-
Title
AD Object Merge does not preserve group membership / Distribution Groups are missing members afte -
Description
The AD Object Merge process does not preserve group membership for connector created contacts that are members of distribution groups. So the end result of running the AD Object Merge (where Active Directory distribution groups contains contacts) is that the contacts are removed and the distribution group is missing members.
-
Cause
This is by design. Individual members of groups are stored in AD as distinguished names, and the merge process alters the DNs, thus breaking membership.
-
Resolution
If connector created contacts are part of distribution groups, the AD Object Merge process will erase these contacts from the membership list. This is because the connector created contacts are deleted during the merge process. Furthermore, the newly mail enabled security objects have a different DN than the contacts they were merged with. Group membership lists are stored in AD as DNs, and the merged objects will have a different DN than the now deleted connector contacts.

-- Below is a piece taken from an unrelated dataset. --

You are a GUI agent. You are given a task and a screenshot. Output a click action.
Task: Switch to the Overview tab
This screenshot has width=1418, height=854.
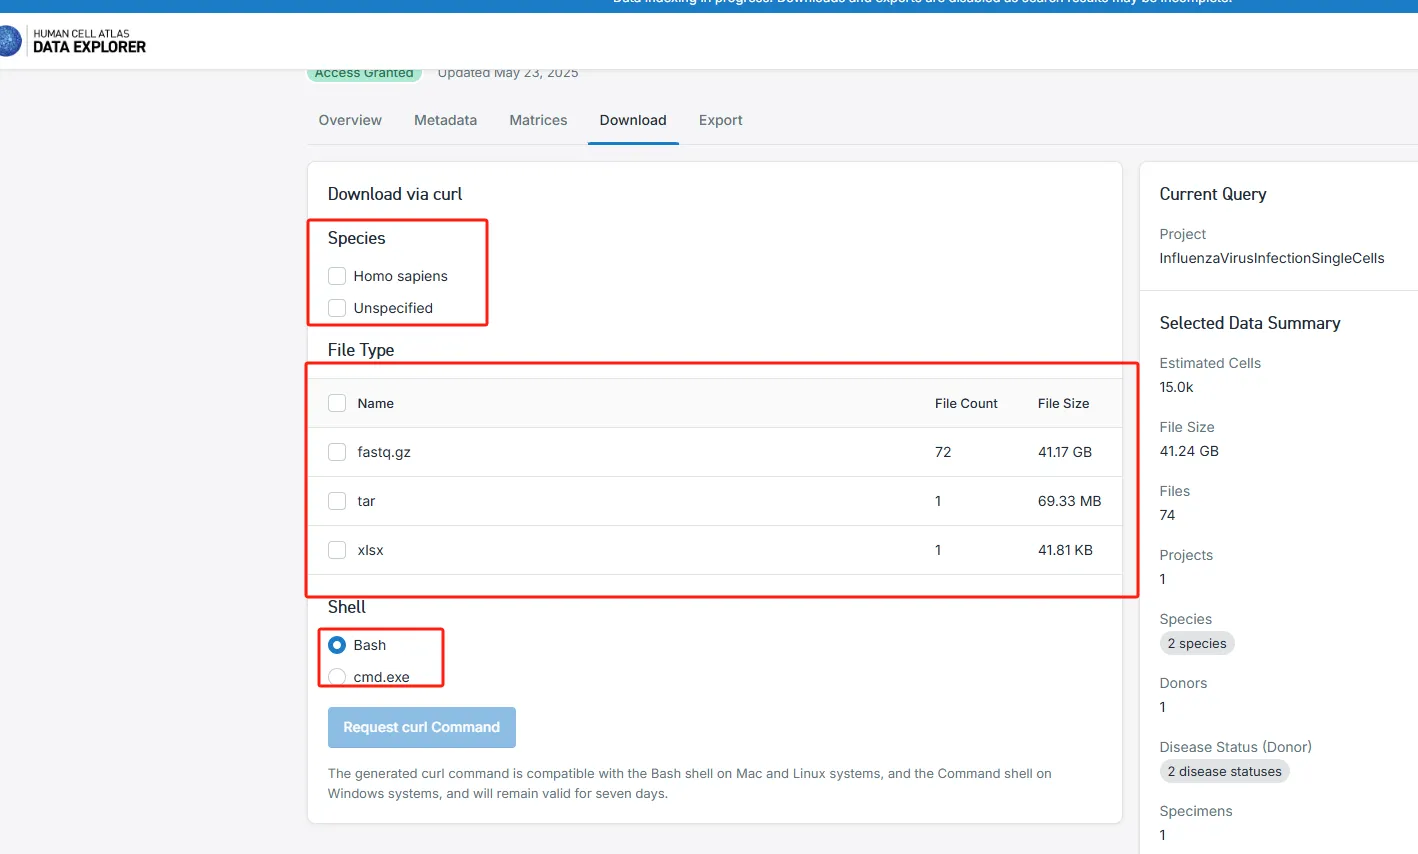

The above is a process related issue that can be solved with the follows:
1. Do not modify group memberships in AD after provisioning distribution groups the first time. Then, after the AD object merge process, run the provisioning again. This will use the previous (and unchanged) groups to provision file to re-populate the membership. The Groups to provision process searches active directory for primary SMTP proxy, and not DN. If these proxies are not modified in AD, then membership will be restored after the merge process.
2. When a change of membership is made in AD, reflect this change manually in the groups to provision file. This ensures that the abk file is up to date, and the provisioning process can be run after the merge process, without affecting membership.